What you should do: Convert every line of the entries below into a Markdown table with the columns "Row" and "Entry line". Number the rows in order and omit blank lines.

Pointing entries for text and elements

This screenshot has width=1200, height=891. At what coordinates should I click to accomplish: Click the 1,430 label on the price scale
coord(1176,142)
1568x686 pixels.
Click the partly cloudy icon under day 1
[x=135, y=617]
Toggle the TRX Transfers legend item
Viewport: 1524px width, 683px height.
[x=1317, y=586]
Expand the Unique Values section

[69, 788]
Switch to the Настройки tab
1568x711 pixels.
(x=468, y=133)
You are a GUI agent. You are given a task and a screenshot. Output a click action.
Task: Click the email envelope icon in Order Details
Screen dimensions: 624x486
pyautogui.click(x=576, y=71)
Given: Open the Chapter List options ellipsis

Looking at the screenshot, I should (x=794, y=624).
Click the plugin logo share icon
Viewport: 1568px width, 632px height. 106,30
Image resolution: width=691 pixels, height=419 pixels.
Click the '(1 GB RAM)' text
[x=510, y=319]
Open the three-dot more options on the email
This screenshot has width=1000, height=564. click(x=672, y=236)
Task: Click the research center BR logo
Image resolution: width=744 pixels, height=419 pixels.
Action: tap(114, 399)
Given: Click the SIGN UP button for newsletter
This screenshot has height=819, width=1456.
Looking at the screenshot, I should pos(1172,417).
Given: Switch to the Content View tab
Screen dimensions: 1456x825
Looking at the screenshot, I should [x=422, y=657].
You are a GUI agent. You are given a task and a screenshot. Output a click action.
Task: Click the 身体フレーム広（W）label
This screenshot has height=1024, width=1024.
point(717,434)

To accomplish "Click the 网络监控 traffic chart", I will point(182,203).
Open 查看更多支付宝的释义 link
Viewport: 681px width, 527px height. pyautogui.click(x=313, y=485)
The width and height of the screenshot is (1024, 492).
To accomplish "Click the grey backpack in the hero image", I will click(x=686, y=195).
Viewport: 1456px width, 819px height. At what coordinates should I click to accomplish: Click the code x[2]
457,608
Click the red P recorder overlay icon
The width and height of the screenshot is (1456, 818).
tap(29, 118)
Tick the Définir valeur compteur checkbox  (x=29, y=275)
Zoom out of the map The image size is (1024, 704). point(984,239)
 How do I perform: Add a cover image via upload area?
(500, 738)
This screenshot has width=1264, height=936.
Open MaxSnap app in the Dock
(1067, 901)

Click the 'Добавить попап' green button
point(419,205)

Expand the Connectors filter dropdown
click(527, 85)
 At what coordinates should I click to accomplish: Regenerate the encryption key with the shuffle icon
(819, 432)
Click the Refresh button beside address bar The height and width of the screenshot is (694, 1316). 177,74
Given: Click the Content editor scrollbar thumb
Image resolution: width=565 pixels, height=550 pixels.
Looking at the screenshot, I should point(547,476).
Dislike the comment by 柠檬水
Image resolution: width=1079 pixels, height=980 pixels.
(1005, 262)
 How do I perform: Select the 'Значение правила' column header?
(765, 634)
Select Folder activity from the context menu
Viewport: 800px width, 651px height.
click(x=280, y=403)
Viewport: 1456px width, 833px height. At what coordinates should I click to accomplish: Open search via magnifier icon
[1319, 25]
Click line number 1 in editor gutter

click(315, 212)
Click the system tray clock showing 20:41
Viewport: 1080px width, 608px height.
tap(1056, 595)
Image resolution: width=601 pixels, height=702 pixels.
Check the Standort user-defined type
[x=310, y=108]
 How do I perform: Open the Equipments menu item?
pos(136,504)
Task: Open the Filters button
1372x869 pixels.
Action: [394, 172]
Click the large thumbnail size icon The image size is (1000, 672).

Result for this exercise:
| Row | Entry line |
|---|---|
| 1 | This screenshot has width=1200, height=891. At what coordinates should I click to accomplish: Click the 1,430 label on the price scale |
| 2 | coord(1176,142) |
| 3 | 1568x686 pixels. |
| 4 | Click the partly cloudy icon under day 1 |
| 5 | [x=135, y=617] |
| 6 | Toggle the TRX Transfers legend item |
| 7 | Viewport: 1524px width, 683px height. |
| 8 | [x=1317, y=586] |
| 9 | Expand the Unique Values section |
| 10 | [69, 788] |
| 11 | Switch to the Настройки tab |
| 12 | 1568x711 pixels. |
| 13 | (x=468, y=133) |
| 14 | You are a GUI agent. You are given a task and a screenshot. Output a click action. |
| 15 | Task: Click the email envelope icon in Order Details |
| 16 | Screen dimensions: 624x486 |
| 17 | pyautogui.click(x=576, y=71) |
| 18 | Given: Open the Chapter List options ellipsis |
| 19 | Looking at the screenshot, I should (x=794, y=624). |
| 20 | Click the plugin logo share icon |
| 21 | Viewport: 1568px width, 632px height. 106,30 |
| 22 | Image resolution: width=691 pixels, height=419 pixels. |
| 23 | Click the '(1 GB RAM)' text |
| 24 | [x=510, y=319] |
| 25 | Open the three-dot more options on the email |
| 26 | This screenshot has width=1000, height=564. click(x=672, y=236) |
| 27 | Task: Click the research center BR logo |
| 28 | Image resolution: width=744 pixels, height=419 pixels. |
| 29 | Action: tap(114, 399) |
| 30 | Given: Click the SIGN UP button for newsletter |
| 31 | This screenshot has height=819, width=1456. |
| 32 | Looking at the screenshot, I should pos(1172,417). |
| 33 | Given: Switch to the Content View tab |
| 34 | Screen dimensions: 1456x825 |
| 35 | Looking at the screenshot, I should [x=422, y=657]. |
| 36 | You are a GUI agent. You are given a task and a screenshot. Output a click action. |
| 37 | Task: Click the 身体フレーム広（W）label |
| 38 | This screenshot has height=1024, width=1024. |
| 39 | point(717,434) |
| 40 | To accomplish "Click the 网络监控 traffic chart", I will point(182,203). |
| 41 | Open 查看更多支付宝的释义 link |
| 42 | Viewport: 681px width, 527px height. pyautogui.click(x=313, y=485) |
| 43 | The width and height of the screenshot is (1024, 492). |
| 44 | To accomplish "Click the grey backpack in the hero image", I will click(x=686, y=195). |
| 45 | Viewport: 1456px width, 819px height. At what coordinates should I click to accomplish: Click the code x[2] |
| 46 | 457,608 |
| 47 | Click the red P recorder overlay icon |
| 48 | The width and height of the screenshot is (1456, 818). |
| 49 | tap(29, 118) |
| 50 | Tick the Définir valeur compteur checkbox  (x=29, y=275) |
| 51 | Zoom out of the map The image size is (1024, 704). point(984,239) |
| 52 |  How do I perform: Add a cover image via upload area? |
| 53 | (500, 738) |
| 54 | This screenshot has width=1264, height=936. |
| 55 | Open MaxSnap app in the Dock |
| 56 | (1067, 901) |
| 57 | Click the 'Добавить попап' green button |
| 58 | point(419,205) |
| 59 | Expand the Connectors filter dropdown |
| 60 | click(527, 85) |
| 61 |  At what coordinates should I click to accomplish: Regenerate the encryption key with the shuffle icon |
| 62 | (819, 432) |
| 63 | Click the Refresh button beside address bar The height and width of the screenshot is (694, 1316). 177,74 |
| 64 | Given: Click the Content editor scrollbar thumb |
| 65 | Image resolution: width=565 pixels, height=550 pixels. |
| 66 | Looking at the screenshot, I should point(547,476). |
| 67 | Dislike the comment by 柠檬水 |
| 68 | Image resolution: width=1079 pixels, height=980 pixels. |
| 69 | (1005, 262) |
| 70 |  How do I perform: Select the 'Значение правила' column header? |
| 71 | (765, 634) |
| 72 | Select Folder activity from the context menu |
| 73 | Viewport: 800px width, 651px height. |
| 74 | click(x=280, y=403) |
| 75 | Viewport: 1456px width, 833px height. At what coordinates should I click to accomplish: Open search via magnifier icon |
| 76 | [1319, 25] |
| 77 | Click line number 1 in editor gutter |
| 78 | click(315, 212) |
| 79 | Click the system tray clock showing 20:41 |
| 80 | Viewport: 1080px width, 608px height. |
| 81 | tap(1056, 595) |
| 82 | Image resolution: width=601 pixels, height=702 pixels. |
| 83 | Check the Standort user-defined type |
| 84 | [x=310, y=108] |
| 85 |  How do I perform: Open the Equipments menu item? |
| 86 | pos(136,504) |
| 87 | Task: Open the Filters button |
| 88 | 1372x869 pixels. |
| 89 | Action: [394, 172] |
| 90 | Click the large thumbnail size icon The image size is (1000, 672). |